» SELECTED TEXT
# # # # #

The FAC does not state whether Plaintiffs' claim is for violation of substantive due process rights or procedural due process rights. Defendants address both possibilities in their briefing, but the Court only discusses substantive due process here because in their Opposition, Plaintiffs frame their claims as brought only under substantive due process.
a. Liberty
The liberty interests that Plaintiffs allege to have lost are their right to bid on government contracts and their reputational harm.
i. Right to Bid
First, as to the right to bid on government contracts, Plaintiffs must allege that the government's deprivation of their liberty amounted to "a complete prohibition of the right to engage in a calling, and not [a] sort of brief interruption." Id. at 997 (citing Conn v. Gabbert, 526 U.S. 286, 298-92 (1999)). Substantive due process claims for a public employer's violations of occupational liberty are limited to "extreme cases, such as a government blacklist, which when circulated or otherwise publicized to prospective employers effectively excludes the blacklisted individual from his occupation, much as if the government had yanked the license of an individual in an occupation that requires licensure." Id. at 997-98 (internal quotations omitted). The liberty interest in pursuing a chosen occupation "has been recognized only in cases where (1) a plaintiff challenges the rationality of government regulations on entry to a particular profession" or (2) "a state seeks permanently to bar an individual from public employment." Guzman v. Shewry, 552 F.3d 941, 954 (9th Cir. 2009).
While FAC uses the words "blacklist" and "blackball," this conclusory language is nor borne out by the facts alleged. FAC ¶¶ 61-63. Plaintiffs' facts do not amount to the "extreme" circumstances that warrant a substantive due process claim. Engquist, 478 F.3d at 997. Plaintiffs allege that the City failed to pay amounts due on the Cunningham Bike project, did not select Gradetech when it bid on other later projects, and initiated debarment proceedings. FAC ¶¶ 61-63. Plaintiffs allege that "[g]overnment agencies and municipalities routinely require contractors to certify that they have not been previously debarred or disqualified from government contracting opportunities," including a typical requirement that bidders "disclose whether, at the time their bid is submitted, they have been notified that they are under investigation for debarment." FAC ¶ 62. This means that, at most, Gradetech's ability to bid on government contracts is only currently impacted until the debarment proceedings are complete. If Gradetech is not debarred, there will be no ongoing effect. If Gradetech is debarred, then this claim may have legs.
As pleaded, none of Plaintiffs' injuries amount to a permanent bar from public contracts or total bar on entry to a profession. Without more, they have not alleged that Defendants deprived them of their liberty interest in pursuit of chosen occupation.

# # # # #

» SUPPLIED MATERIAL
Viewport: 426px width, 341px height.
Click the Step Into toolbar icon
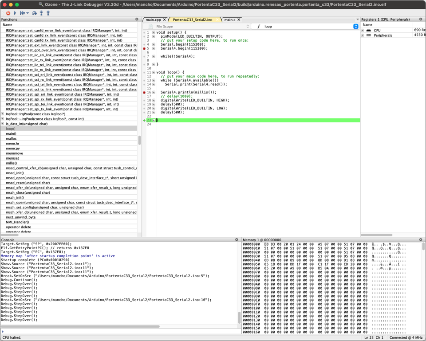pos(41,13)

# # # # #

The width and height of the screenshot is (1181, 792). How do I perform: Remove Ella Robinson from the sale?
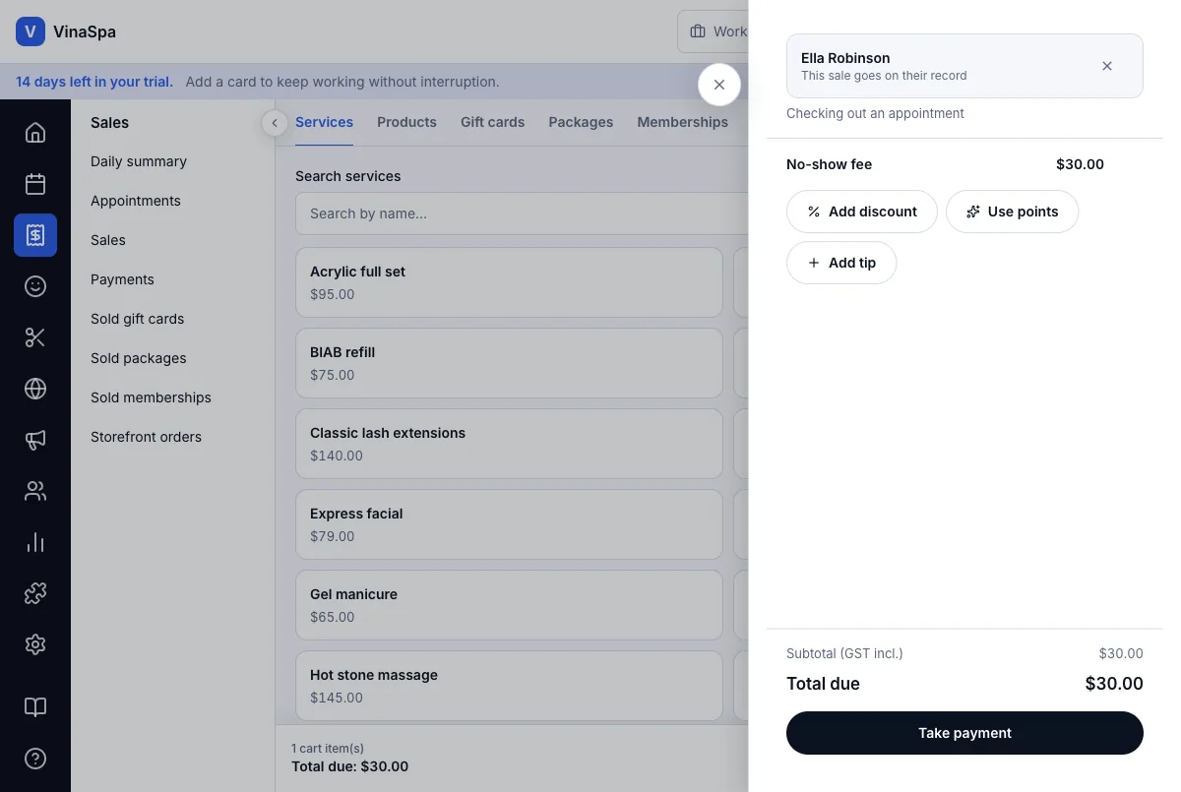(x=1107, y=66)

# # # # #

» REQUIREMENTS
Please answer these questions about the due process excerpt:
1. Under which type of due process does the Court discuss Plaintiffs' claim?
2. What two liberty interests do Plaintiffs allege they lost?
3. Which case is cited for the two situations in which the liberty interest in pursuing a chosen occupation has been recognized?
Answer using only the due process excerpt, not the records.

» TASK ANSWER
1. Substantive due process.
2. Their right to bid on government contracts and their reputational harm.
3. Guzman v. Shewry.